» WHAT TO WORK ON:
Look through the data below and extract, unchanged, the lines from the one that contains "The width and height of the screenshot is (1422, 787)." to the one that contains "Task: Switch to the Projects tab", both included.

Saved data entries:
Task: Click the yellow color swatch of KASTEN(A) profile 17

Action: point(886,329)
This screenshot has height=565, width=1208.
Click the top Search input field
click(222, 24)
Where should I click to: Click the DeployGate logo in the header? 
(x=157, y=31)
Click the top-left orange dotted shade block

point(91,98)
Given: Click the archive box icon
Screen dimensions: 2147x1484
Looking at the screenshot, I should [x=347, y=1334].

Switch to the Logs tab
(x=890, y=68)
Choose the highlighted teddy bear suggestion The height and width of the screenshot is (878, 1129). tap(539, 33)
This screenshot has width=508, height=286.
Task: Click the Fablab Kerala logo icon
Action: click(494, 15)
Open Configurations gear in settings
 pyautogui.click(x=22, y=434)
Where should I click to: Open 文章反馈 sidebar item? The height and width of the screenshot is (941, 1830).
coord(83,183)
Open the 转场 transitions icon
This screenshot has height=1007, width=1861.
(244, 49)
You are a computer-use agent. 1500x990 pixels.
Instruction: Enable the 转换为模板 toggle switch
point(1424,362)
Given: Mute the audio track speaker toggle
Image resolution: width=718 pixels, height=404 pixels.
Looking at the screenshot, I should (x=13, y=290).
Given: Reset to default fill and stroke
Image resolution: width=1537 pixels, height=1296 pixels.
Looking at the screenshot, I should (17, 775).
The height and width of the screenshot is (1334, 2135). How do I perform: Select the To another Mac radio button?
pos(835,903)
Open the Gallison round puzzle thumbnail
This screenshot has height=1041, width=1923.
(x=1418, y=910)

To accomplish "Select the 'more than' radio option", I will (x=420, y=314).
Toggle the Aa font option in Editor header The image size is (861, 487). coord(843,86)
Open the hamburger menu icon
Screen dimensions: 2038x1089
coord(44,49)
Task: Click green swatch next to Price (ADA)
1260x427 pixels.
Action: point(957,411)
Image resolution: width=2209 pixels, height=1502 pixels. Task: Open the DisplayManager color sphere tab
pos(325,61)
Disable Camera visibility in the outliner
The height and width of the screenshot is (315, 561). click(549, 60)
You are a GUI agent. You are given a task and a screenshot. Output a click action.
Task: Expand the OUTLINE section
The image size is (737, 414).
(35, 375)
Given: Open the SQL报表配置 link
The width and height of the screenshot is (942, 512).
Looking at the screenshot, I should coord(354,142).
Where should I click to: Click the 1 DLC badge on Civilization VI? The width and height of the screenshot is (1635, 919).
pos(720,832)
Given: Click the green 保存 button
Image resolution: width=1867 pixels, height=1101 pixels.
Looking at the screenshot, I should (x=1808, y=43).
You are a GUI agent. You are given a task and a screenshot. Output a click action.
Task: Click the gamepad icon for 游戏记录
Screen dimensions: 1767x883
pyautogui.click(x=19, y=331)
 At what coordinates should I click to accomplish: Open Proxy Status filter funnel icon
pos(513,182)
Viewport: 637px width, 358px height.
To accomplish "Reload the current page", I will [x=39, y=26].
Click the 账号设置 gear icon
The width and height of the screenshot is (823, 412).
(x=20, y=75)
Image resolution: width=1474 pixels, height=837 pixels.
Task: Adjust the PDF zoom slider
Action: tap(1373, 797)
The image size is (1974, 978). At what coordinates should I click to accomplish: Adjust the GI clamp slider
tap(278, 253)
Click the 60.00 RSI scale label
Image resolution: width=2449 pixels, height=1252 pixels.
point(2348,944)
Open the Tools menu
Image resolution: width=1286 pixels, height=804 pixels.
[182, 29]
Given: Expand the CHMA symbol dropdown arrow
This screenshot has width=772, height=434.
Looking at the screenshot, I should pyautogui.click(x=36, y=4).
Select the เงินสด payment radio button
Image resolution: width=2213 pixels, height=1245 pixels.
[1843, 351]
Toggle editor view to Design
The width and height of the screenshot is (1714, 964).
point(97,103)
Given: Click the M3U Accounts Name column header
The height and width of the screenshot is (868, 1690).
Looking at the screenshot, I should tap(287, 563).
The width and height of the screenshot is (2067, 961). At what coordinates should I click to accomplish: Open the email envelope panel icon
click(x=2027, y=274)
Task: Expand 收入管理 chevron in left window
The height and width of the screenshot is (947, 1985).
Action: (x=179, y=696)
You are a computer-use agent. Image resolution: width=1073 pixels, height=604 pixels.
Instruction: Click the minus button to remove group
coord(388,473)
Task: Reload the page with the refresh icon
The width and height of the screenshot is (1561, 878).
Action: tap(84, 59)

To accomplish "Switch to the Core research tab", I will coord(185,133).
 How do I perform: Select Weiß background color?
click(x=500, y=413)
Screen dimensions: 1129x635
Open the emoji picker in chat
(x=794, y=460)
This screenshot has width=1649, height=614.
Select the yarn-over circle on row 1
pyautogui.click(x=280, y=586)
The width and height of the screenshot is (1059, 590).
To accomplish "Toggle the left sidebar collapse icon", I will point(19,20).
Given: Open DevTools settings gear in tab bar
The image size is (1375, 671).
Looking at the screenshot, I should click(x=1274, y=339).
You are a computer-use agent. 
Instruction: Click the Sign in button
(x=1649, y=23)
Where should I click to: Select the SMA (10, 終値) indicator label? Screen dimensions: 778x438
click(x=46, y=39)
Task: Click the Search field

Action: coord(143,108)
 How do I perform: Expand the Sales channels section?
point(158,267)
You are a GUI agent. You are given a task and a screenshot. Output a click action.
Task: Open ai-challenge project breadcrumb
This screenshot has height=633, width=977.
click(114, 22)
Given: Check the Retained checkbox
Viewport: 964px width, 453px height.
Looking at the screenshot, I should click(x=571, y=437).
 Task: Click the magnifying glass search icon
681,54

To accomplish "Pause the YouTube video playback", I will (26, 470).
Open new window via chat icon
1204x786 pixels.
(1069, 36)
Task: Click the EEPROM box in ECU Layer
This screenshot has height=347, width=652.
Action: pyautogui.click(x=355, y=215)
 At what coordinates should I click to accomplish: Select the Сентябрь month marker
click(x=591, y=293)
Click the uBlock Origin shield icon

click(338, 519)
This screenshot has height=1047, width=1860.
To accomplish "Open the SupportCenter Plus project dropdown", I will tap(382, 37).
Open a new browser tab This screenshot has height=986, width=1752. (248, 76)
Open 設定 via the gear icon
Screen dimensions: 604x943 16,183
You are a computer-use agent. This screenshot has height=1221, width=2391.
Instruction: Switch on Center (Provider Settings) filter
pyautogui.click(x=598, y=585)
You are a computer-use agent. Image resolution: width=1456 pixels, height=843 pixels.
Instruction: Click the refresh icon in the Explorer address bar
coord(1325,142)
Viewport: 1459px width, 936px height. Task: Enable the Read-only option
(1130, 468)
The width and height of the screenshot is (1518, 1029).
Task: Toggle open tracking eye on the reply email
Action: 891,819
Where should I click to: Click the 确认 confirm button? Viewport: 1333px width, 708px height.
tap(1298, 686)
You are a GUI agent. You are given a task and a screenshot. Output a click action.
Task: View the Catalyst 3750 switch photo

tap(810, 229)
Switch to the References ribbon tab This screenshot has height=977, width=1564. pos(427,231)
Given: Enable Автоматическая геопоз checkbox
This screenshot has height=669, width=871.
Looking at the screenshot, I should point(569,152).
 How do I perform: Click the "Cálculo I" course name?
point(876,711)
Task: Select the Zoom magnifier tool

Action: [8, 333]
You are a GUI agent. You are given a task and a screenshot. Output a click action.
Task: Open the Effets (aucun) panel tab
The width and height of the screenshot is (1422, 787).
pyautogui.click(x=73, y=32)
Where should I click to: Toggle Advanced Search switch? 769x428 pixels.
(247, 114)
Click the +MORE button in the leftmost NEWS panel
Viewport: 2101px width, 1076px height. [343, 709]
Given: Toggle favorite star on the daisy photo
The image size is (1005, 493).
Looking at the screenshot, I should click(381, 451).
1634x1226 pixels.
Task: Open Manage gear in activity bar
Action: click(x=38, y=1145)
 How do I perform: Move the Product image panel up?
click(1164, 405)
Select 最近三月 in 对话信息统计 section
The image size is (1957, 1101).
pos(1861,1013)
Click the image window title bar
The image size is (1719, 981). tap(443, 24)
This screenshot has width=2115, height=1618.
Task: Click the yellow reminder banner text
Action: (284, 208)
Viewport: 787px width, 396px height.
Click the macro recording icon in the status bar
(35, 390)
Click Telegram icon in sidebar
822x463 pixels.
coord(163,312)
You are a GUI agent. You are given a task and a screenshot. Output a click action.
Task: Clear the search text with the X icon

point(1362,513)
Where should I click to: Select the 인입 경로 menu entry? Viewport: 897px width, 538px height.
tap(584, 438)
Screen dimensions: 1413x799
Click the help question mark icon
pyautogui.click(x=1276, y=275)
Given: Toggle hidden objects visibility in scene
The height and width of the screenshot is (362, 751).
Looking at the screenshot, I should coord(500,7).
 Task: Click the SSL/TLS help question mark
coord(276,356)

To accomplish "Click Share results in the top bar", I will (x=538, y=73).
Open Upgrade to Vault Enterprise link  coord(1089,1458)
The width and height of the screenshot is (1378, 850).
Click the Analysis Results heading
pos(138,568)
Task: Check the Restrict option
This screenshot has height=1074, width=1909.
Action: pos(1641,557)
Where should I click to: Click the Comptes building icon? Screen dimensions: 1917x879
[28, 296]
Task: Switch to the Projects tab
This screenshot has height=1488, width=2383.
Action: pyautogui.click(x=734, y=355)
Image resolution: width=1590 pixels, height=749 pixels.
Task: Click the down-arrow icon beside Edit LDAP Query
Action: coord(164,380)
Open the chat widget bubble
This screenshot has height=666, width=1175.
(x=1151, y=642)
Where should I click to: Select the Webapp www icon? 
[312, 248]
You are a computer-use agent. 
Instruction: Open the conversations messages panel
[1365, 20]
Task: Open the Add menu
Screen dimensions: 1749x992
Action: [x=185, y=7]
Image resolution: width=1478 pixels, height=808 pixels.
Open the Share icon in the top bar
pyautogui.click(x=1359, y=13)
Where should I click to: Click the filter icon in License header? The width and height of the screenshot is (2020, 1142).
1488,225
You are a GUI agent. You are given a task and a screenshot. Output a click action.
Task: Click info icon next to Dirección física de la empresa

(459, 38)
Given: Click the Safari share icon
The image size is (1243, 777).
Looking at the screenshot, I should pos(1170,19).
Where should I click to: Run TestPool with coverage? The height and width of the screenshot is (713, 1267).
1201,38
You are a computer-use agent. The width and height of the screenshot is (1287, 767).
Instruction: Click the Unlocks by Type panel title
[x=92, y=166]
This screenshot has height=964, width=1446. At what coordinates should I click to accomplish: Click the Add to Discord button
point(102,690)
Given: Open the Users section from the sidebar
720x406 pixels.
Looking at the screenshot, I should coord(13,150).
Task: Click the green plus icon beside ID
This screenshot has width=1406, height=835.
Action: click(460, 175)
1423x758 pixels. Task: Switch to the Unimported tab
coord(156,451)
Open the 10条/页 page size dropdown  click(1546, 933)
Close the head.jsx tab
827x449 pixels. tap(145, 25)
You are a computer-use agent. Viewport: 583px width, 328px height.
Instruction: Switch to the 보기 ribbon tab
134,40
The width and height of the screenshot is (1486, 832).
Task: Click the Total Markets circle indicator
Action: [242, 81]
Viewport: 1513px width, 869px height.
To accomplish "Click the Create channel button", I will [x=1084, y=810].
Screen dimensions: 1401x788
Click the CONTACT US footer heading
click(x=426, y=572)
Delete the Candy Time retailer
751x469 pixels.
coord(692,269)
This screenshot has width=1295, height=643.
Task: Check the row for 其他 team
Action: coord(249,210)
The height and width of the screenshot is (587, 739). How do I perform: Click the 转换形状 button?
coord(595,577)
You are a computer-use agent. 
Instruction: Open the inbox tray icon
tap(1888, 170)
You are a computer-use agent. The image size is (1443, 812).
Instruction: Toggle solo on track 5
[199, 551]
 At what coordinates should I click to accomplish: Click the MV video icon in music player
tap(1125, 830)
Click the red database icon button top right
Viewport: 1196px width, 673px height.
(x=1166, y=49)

» SOLUTION:
The width and height of the screenshot is (1422, 787).
pyautogui.click(x=73, y=32)
Where should I click to: Toggle Advanced Search switch? 769x428 pixels.
(247, 114)
Click the +MORE button in the leftmost NEWS panel
Viewport: 2101px width, 1076px height. [343, 709]
Given: Toggle favorite star on the daisy photo
The image size is (1005, 493).
Looking at the screenshot, I should click(381, 451).
1634x1226 pixels.
Task: Open Manage gear in activity bar
Action: click(x=38, y=1145)
 How do I perform: Move the Product image panel up?
click(1164, 405)
Select 最近三月 in 对话信息统计 section
The image size is (1957, 1101).
pos(1861,1013)
Click the image window title bar
The image size is (1719, 981). tap(443, 24)
This screenshot has width=2115, height=1618.
Task: Click the yellow reminder banner text
Action: (284, 208)
Viewport: 787px width, 396px height.
Click the macro recording icon in the status bar
(35, 390)
Click Telegram icon in sidebar
822x463 pixels.
coord(163,312)
You are a GUI agent. You are given a task and a screenshot. Output a click action.
Task: Clear the search text with the X icon

point(1362,513)
Where should I click to: Select the 인입 경로 menu entry? Viewport: 897px width, 538px height.
tap(584, 438)
Screen dimensions: 1413x799
Click the help question mark icon
pyautogui.click(x=1276, y=275)
Given: Toggle hidden objects visibility in scene
The height and width of the screenshot is (362, 751).
Looking at the screenshot, I should coord(500,7).
 Task: Click the SSL/TLS help question mark
coord(276,356)

To accomplish "Click Share results in the top bar", I will (x=538, y=73).
Open Upgrade to Vault Enterprise link  coord(1089,1458)
The width and height of the screenshot is (1378, 850).
Click the Analysis Results heading
pos(138,568)
Task: Check the Restrict option
This screenshot has height=1074, width=1909.
Action: pos(1641,557)
Where should I click to: Click the Comptes building icon? Screen dimensions: 1917x879
[28, 296]
Task: Switch to the Projects tab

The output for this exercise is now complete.